**Instruction:**
Set out every line of the listing below as a numbered list, skipping any blank lines. Leave the pictures out of your answer.

**Data section:**
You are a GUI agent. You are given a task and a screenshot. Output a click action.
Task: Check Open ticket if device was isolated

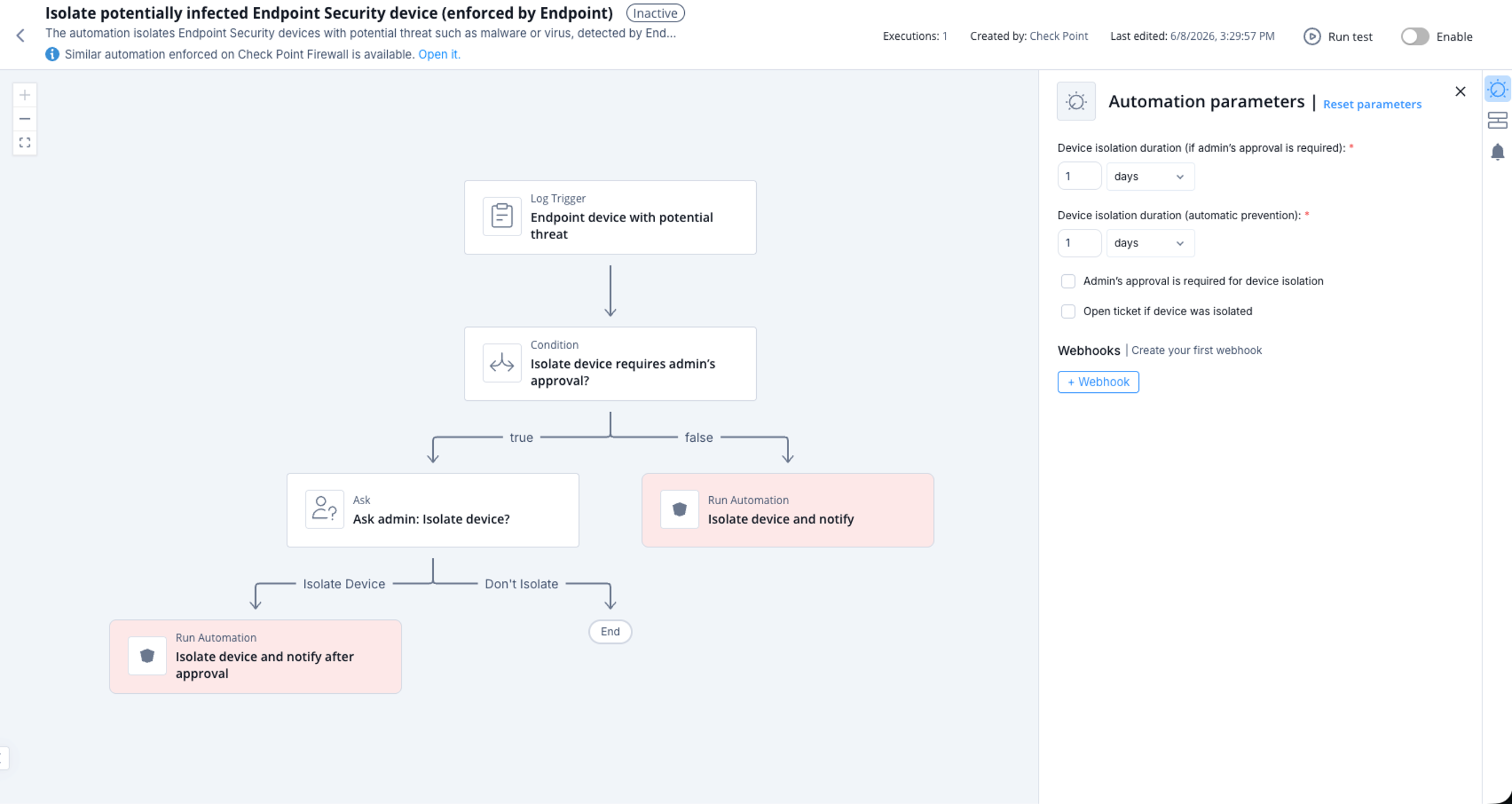pyautogui.click(x=1067, y=312)
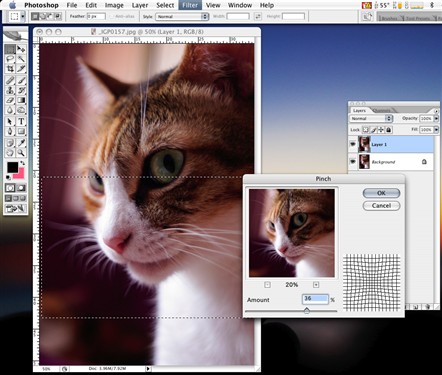Viewport: 442px width, 375px height.
Task: Click OK in the Pinch dialog
Action: click(x=381, y=193)
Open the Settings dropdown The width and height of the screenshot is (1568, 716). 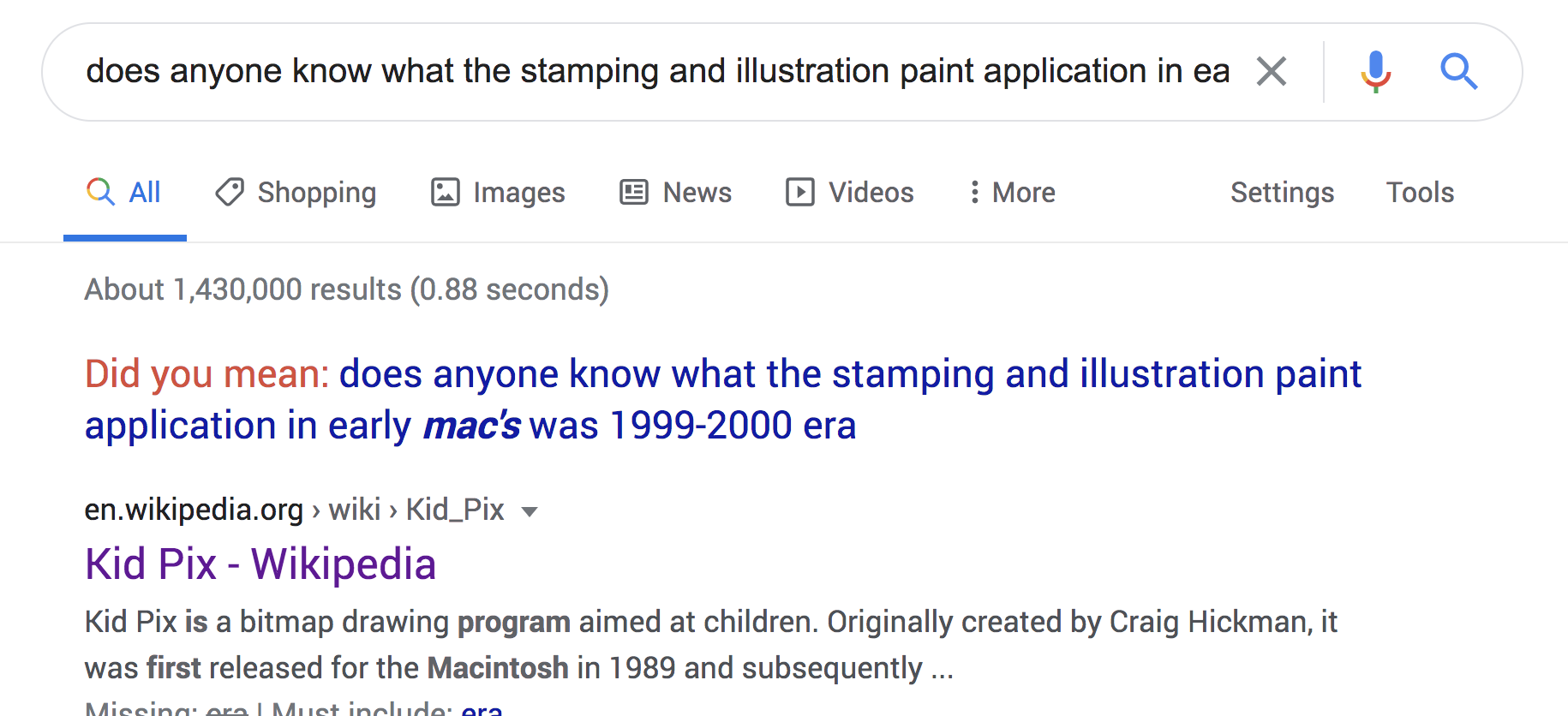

**Expected answer:**
1. You are a GUI agent. You are given a task and a screenshot. Output a click action.
2. Task: Check Open ticket if device was isolated
3. pyautogui.click(x=1067, y=312)
4. Viewport: 442px width, 375px height.
5. Task: Click OK in the Pinch dialog
6. Action: click(x=381, y=193)
7. Open the Settings dropdown The width and height of the screenshot is (1568, 716). 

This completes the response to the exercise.